Emine Erdoğan, Batılı ülkelerin "mülteci meselesi" olarak adlandırdığı bu konunun, kendileri için gerçek anlamda bir "insanlık meselesi" olduğuna dikkati çekerek, küresel vicdanın sınıfta kaldığı böyle bir gündem karşısında kendilerinin yakın coğrafyada yaşanan bu acıyı, yüreklerinde hissettiğini söyledi.



Kendi medeniyet anlayışının bunu gerektirdiğini belirten Erdoğan, "3 yaşındaki Aylan Kurdi bebeğin acı hatırası, gözümüzün önünden gitmiyor. Uluslararası yardım beklemeden, kendi öz kaynaklarımızla sağlık, eğitim ve sosyal yardımlar yapıyoruz. Kamplarımızda kadınlarımıza mesleki kurslar açarak, acılarını biraz olsun dindirmeye çalışıyoruz. Türkiye'nin bu çabası, küresel mecralarda takdir görüyor. Dünyanın en modern kampları övgülere mazhar oluyor. Fakat ne çare ki, iş kapıları açmaya, hizmet sunmaya gelince, uluslararası toplum sessizliğe gömülüyor. Çocuk ve kadın hakları savunucuları gözlerini yumuyor. Tüm dünyaya sesleniyorum; çocukların küçük bedenleri savaşın bu ağır yükünü nasıl taşısın? Kadınların kalbi, tel örgüler ardında bıraktıkları hatıralara nasıl dayansın?" diye konuştu.

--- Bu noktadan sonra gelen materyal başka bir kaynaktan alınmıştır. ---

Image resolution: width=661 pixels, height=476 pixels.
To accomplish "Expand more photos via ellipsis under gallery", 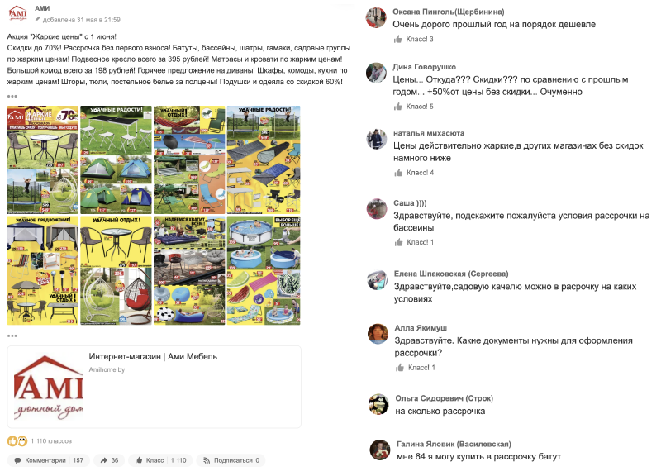I will click(12, 336).
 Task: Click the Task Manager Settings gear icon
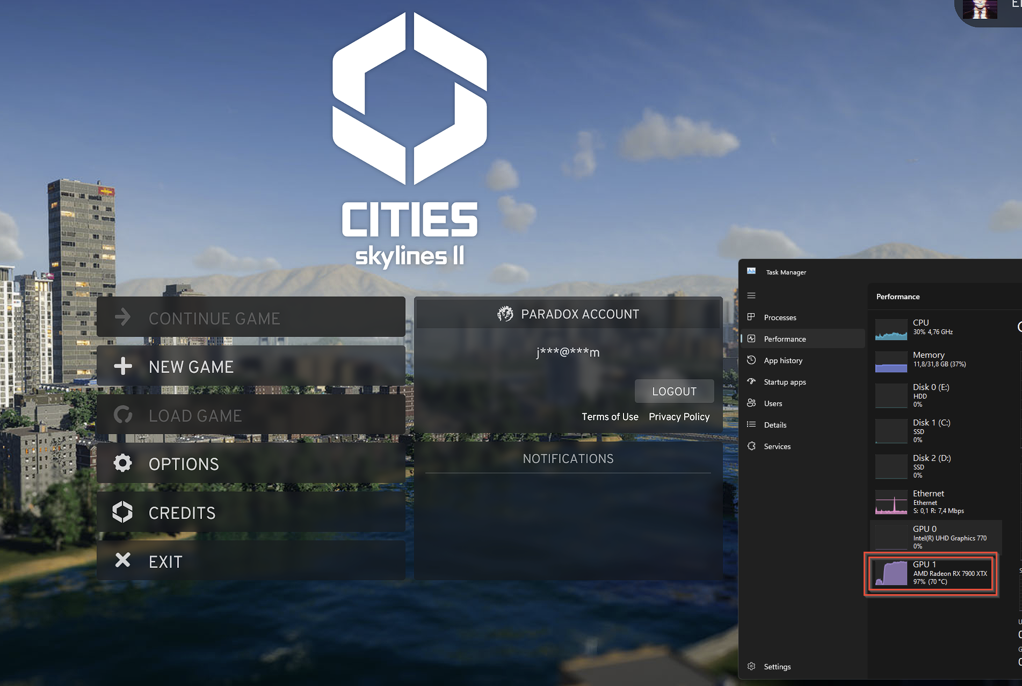(751, 666)
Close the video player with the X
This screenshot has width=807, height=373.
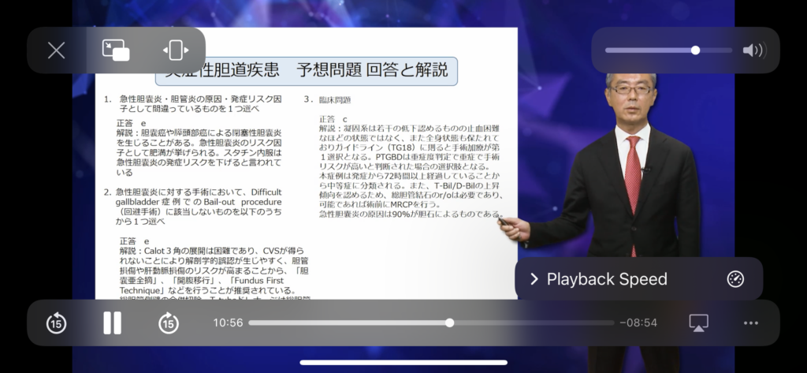click(56, 50)
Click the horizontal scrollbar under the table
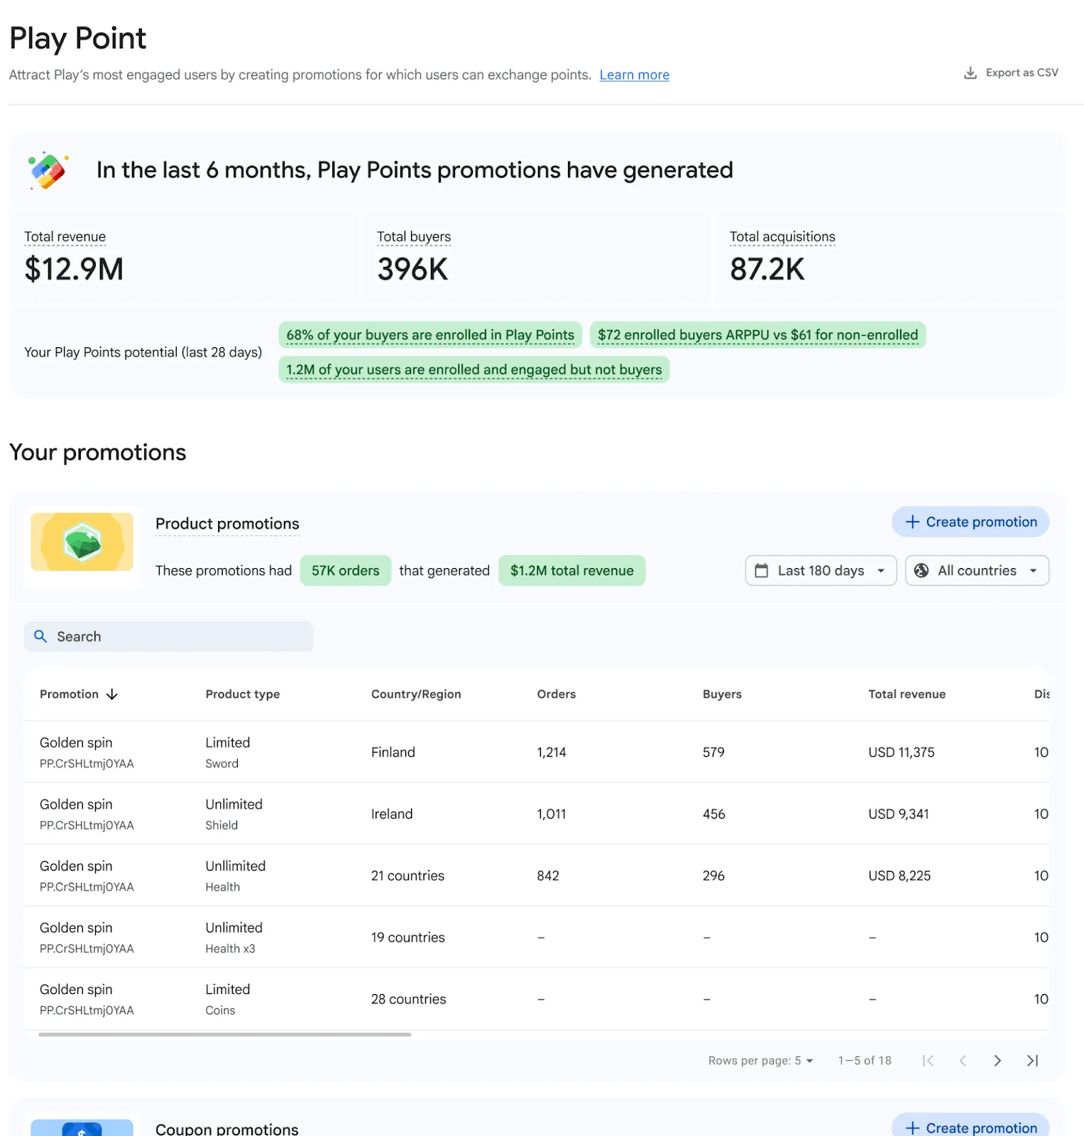 coord(225,1034)
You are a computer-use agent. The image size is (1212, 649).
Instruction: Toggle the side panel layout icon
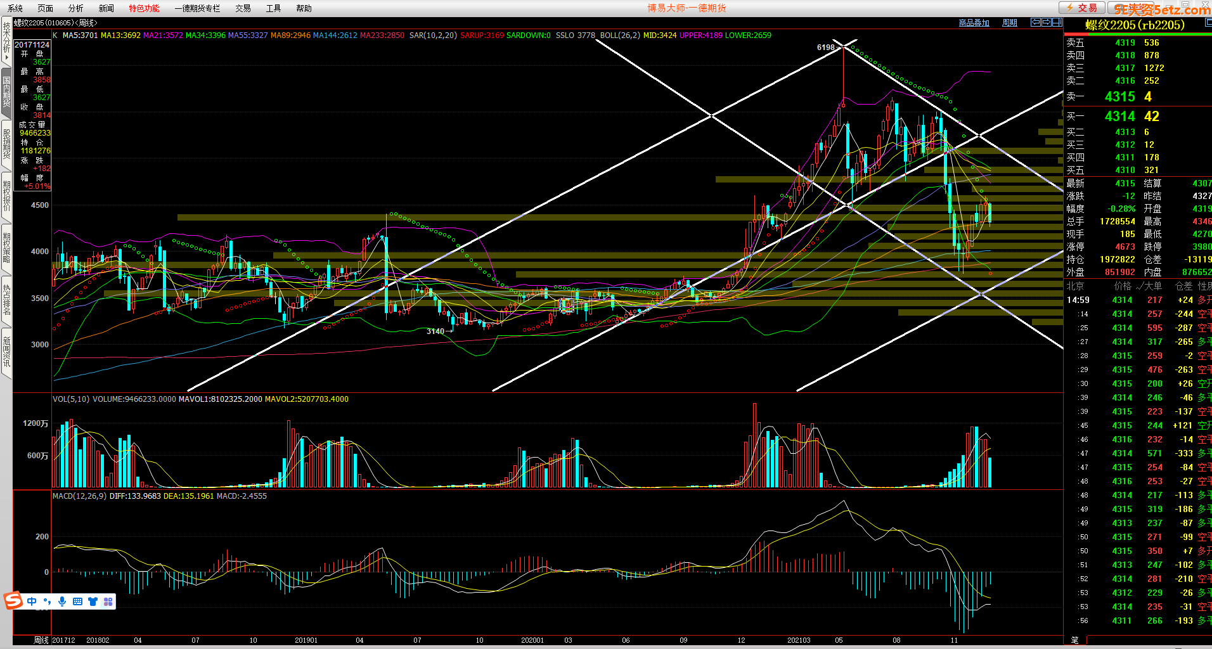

Suriye'de barış ikliminin tesisi için dua ediyorum


Erdoğan, uluslararası toplumu, bir an önce Suriye konusunda çözüm üretmeye davet ederek, sözlerini şöyle sürdürdü:



"Türkiye, insani ve vicdani politikalarının, haksızlıklar karşısındaki duruşunun bedelini ağır şekilde ödüyor. Dünyadaki adaletsizliklere başkaldıran neredeyse tek ülke olarak, ağır ithamlarla karşı karşıya kalıyor. Din, dil, ırk ayrımı yapmaksızın dünyadaki bütün mazlumlara el uzatan bir ülke olarak algı operasyonlarına maruz kalıyor, yıpratılıyoruz. Fakat biliyoruz ki, güçlünün haklı olduğu değil, haklının güçlü olduğu bir düzen, er ya da geç kurulacaktır. Bu inançla, ülkemizin toprak bütünlüğünü korumak için çalışıp çabalıyor, mazlumların da sesi olmaya devam ediyoruz. Bu vesileyle, dualarınıza talibiz. İnanıyorum ki, bu kardeşlik, bu dayanışma, bizi her şekilde yüceltecektir. Kardeşlik tecrübemiz, insanlık tarihinde bir şeref tablosu olarak yerini alacaktır. Çok kültürlü olduklarını iddia eden toplumlara, samimiyet, kadirşinaslık, fedakarlık ve cömertlik dersi verecektir."



Vatandaki bir günün, gurbetteki 100 yıla değişilmeyeceğini bildiğini ifade eden Erdoğan, "Vatan sevgisi fıtridir. Can sevgisiyle birbirinin aynıdır. Bu yüzden 'vatan toprağı şifadır' derler. En kısa zamanda ülkenize dönebilecek vasatın oluşmasını diliyorum. Suriye'de barış ikliminin tesisi için dua ediyorum." ifadesini kullandı.



Bütün kalbiyle Suriyeli mültecilerin bir gün evlerine, vatanlarına ve Suriye'ye döneceklerine inandığını aktaran Erdoğan, geride kalan şeyin, ekilen kardeşlik tohumları, bu imtihandan kendilerine kalanın, bu sofrada buluşmanın hazzı olacağını dile getirdi.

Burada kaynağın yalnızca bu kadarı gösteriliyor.